Don’t describe your company
Your audience doesn’t care about your company and they certainly don’t need you to present a detailed explanation of all the products and services your company offers, even if that slide only takes 3 minutes. That slide explaining your company needs to be turned into a discussion of how your specific topic impacts the industry. Don’t tell the audience that Annie Pettit Consulting is a business that combines artificial intelligence and eye tracking. Instead, tell the audience that eye tracking has seen huge advancements with the application of artificial intelligence. Strip out the branded content and focus on the educational content.

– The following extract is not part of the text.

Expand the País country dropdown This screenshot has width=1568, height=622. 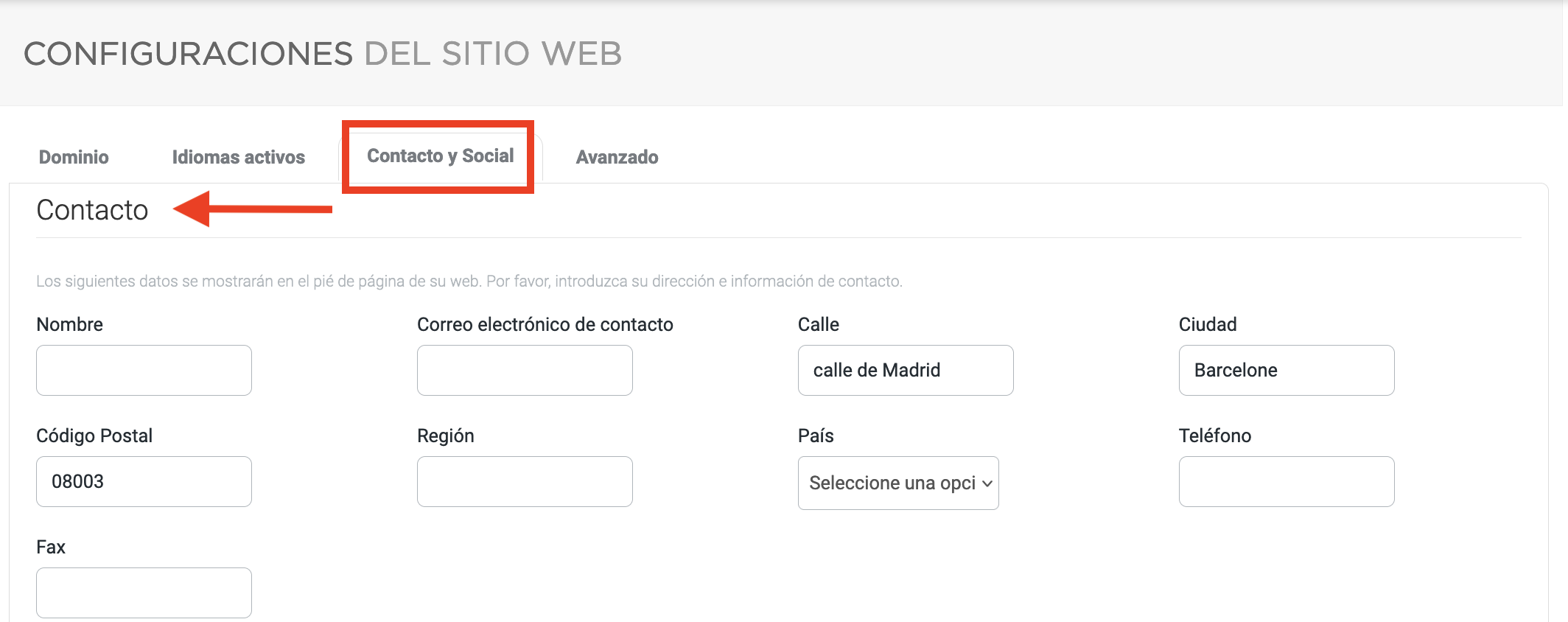(898, 483)
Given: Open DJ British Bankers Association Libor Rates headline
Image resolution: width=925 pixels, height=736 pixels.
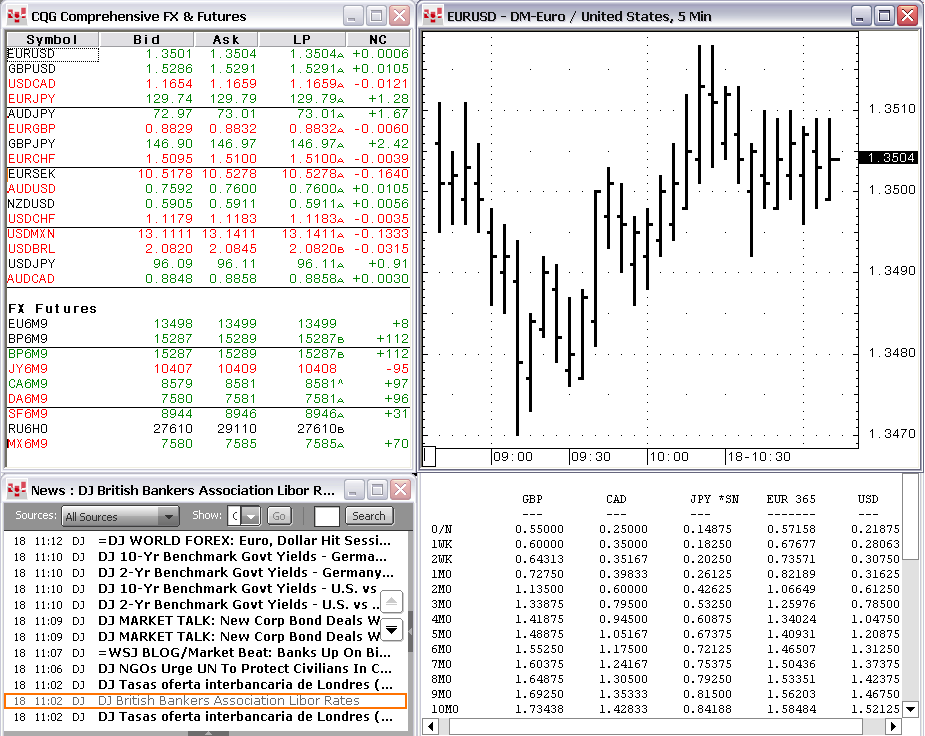Looking at the screenshot, I should click(x=242, y=701).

Don’t describe your company philosophy
Don’t waste valuable presentation time talking about your company mission and philosophy. It is not important for the audience to understand your company philosophy in order to understand the research. The audience doesn’t need to know that your company believes research should be easy. The audience DOES need to know how research can be made easy. They also don’t need to know that your mission is to solve problems. Instead, explain to them how research processes can be used to solve problems.
What is your reward?
If you do a great job of educating and entertaining your audience, they will line up to ask questions, get your business card, and they will email you afterwards asking for advice and copies of your presentation. Guaranteed.